茨木のり子さんが七年ぶりに出した詩集『倚りかからず』(筑摩書房)である

 もはや
 できあいの思想には倚りかかりたくない
 もはや
 できあいの宗教には倚りかかりたくない
 もはや
 できあいの学問には倚りかかりたくない
 もはや
 いかなる権威にも倚りかかりたくはない
 ながく生きて
 心底学んだのはそれぐらい
 じぶんの耳目
 じぶんのニ本足のみで立っていて
 なに不都合のことやある
 倚りかかるとすれば
 それは
 椅子の背もたれだけ

 これが、本のタイトルにもなっている「倚りかからず」である。精神の背骨が、ぴんと伸びている。日本語が、みごとに結晶化している。むずかしいことばは、一つもない。だから、よくわかる。わかるから、圧倒される
 茨木さんは、いま七十三歳。自分がかりにそこまで生きられたとして、「倚りかからない」ことを心底学べるだろうか。

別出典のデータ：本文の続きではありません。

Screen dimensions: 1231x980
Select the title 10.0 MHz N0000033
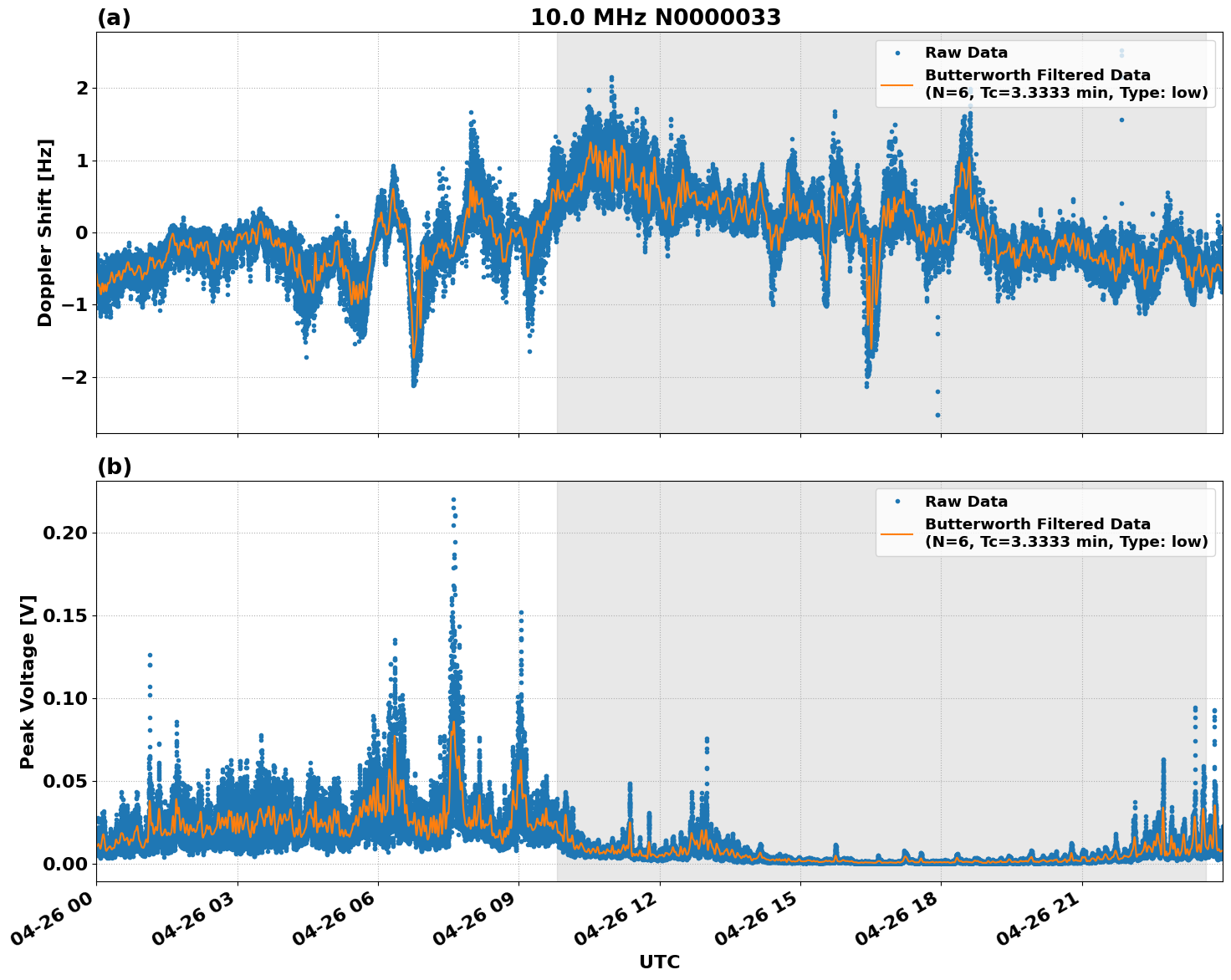coord(657,16)
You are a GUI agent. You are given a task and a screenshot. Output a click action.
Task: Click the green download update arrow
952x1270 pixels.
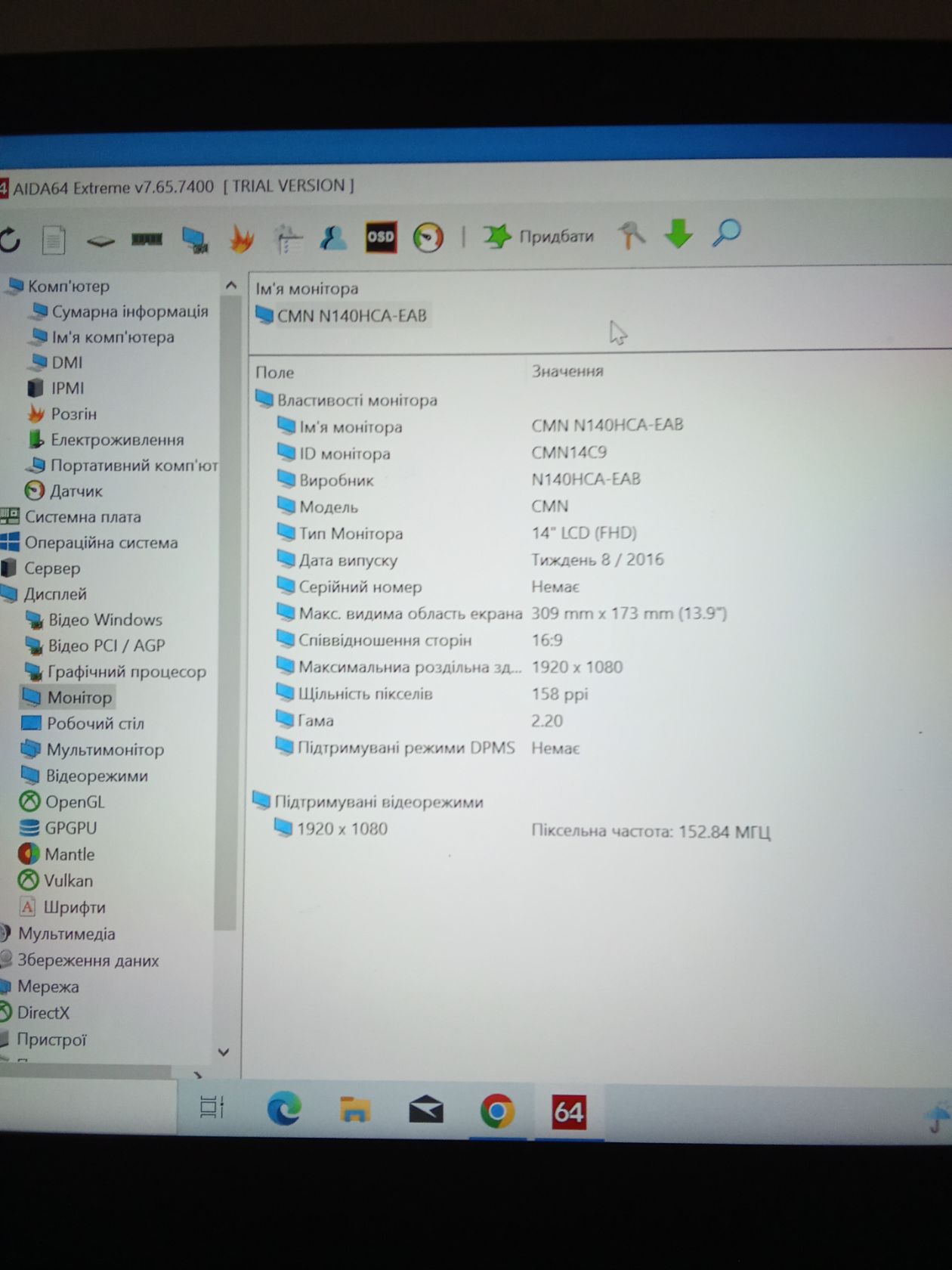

「なに不都合のことやある」と言い切れるか。「できあいの」思想や宗教や学問の背もたれに、相変わらず倚りかかっているのではなかろうか。どうしても、そんな思いにさせられる
 実は、勇を鼓して茨木さんを訪ね、話をうかがった。「外国の詩人が、詩とは思想を果物のように食べさせるものだ、と言いました。詩には、思索の美しさ、ものを考えることの美しさがあると思います。でも、日本の詩歌の歴史には、それが欠落していたと思うんです。それを埋めたいという感じが、生意気なんですが、ずっとありました」
 穏やかは口調だけれど、語る内容は激しい。詩集に盛られた作品は十五編。決して叫ぶことはとなく、とても静かに、読む者の心をつかみ、えぐる。6Bか4Bの鉛筆で、茨木さんは詩を書く。柔らかな鉛筆から、とびきり硬質の結晶が生まれる。